10. Competitive Arousal. There is a tendency for negotiators to lose sight of their bottom line “reservation price” due to the drama of the negotiation (“auctioneer’s effect”). Based upon the principle of “social facilitation,” there is also a tendency to “grandstand” for the other party (especially attorneys acting in the presence of clients).
11. Change Blindness. This bias refers to the tendency to fail to detect large changes to objects and scenes because the mind tends to fixate on the first image. In the classic experiment, viewers are shown two alternating still photographs that have significant parts of the scene altered (e.g., people boarding a jet plane with a large jet engine in one photograph and the same scene where the jet engine has been deleted from the photograph). Consistently, a large percentage of people are unable to identify the changes in the scenes. Likewise, attorneys may overlook significant factual developments in their cases as discovery progresses and they may fail to re-evaluate based on new information.
12. Risk Aversion (Loss Aversion). Studies on negotiation have established that parties make different decisions about risk depending upon whether they categorize (or “frame”) the risk as a gain or a loss. Usually, from the reference point of the status quo, most parties are risk-averse when protecting settlements regarded as current “gains” and are risk-seeking when making decisions involving results regarded as current “losses.” For example, most plaintiffs would prefer receiving $100,000 (i.e., a settlement offer framed as a “gain”), while avoiding the perceived loss of a 50% chance of a verdict of $200,000. Conversely, most defendants would prefer a 50% chance of a verdict of $200,000 over a certain payment (framed as a “loss”) of $100,000.
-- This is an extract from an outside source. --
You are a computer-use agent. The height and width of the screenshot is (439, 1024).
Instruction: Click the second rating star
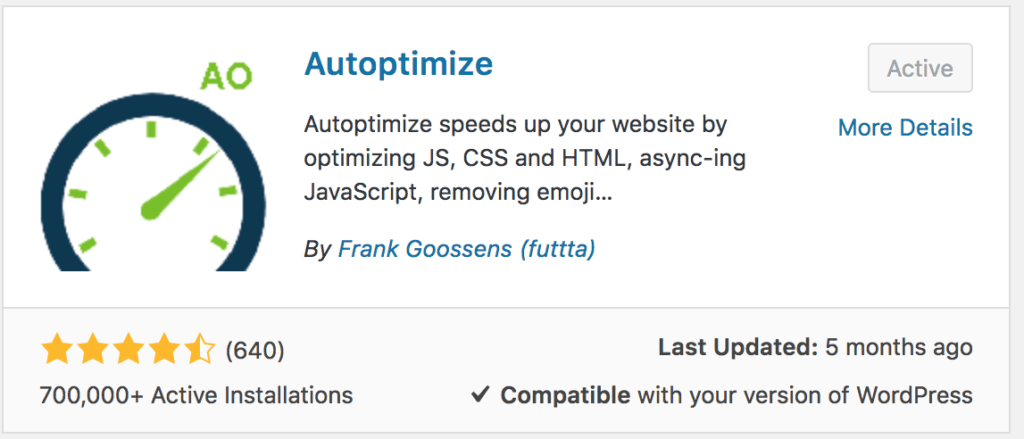[x=93, y=349]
13. Hindsight Bias. Parties and counsel invariably overestimate the predictability of past events and fail to recognize, when making predictions, that hindsight is twenty-twenty. As a consequence, the assessment of whether or not conduct is wrongful is likely to be determined differently by one person making an objective decision before the fact and another person (or jury) assessing the same conduct after the fact. For example, a decision that it is not necessary to adopt a safety measure will be viewed more critically after the fact in the context of a trial to determine, whether or not the failure to take a precaution caused an actual harm.
14. Attributional Bias. This bias refers to the tendency of a person to be hostile to an adversary and impute negative intent toward that person even in the absence of any negative acts (simply because the parties are involved in a dispute). The anger and blame resulting from this bias often will make cooperative problem-solving more difficult.
15. Perception of a False Dichotomy Between Competition and Compromise. Parties in conflict tend to believe they have a choice only between competition (i.e., the pursuit of self-interest) and compromise (i.e., making unnecessary and damaging concessions). This over-simplification blinds parties to other approaches, such as one that permits the interest of both sides to be considered, as well as integrative solutions that can achieve all parties’ objectives.
Perhaps Winston Churchill said it best: “Where you stand depends upon where you sit.” As a matter of human nature, it is only normal for a party’s or counsel’s assessments to be skewed by the above cognitive barriers and other errors of judgment. However, in order to make a responsible settlement decision consistent with the interests of the client, both parties and their attorneys should make every effort to recognize and overcome the above cognitive barriers that may impact their judgment.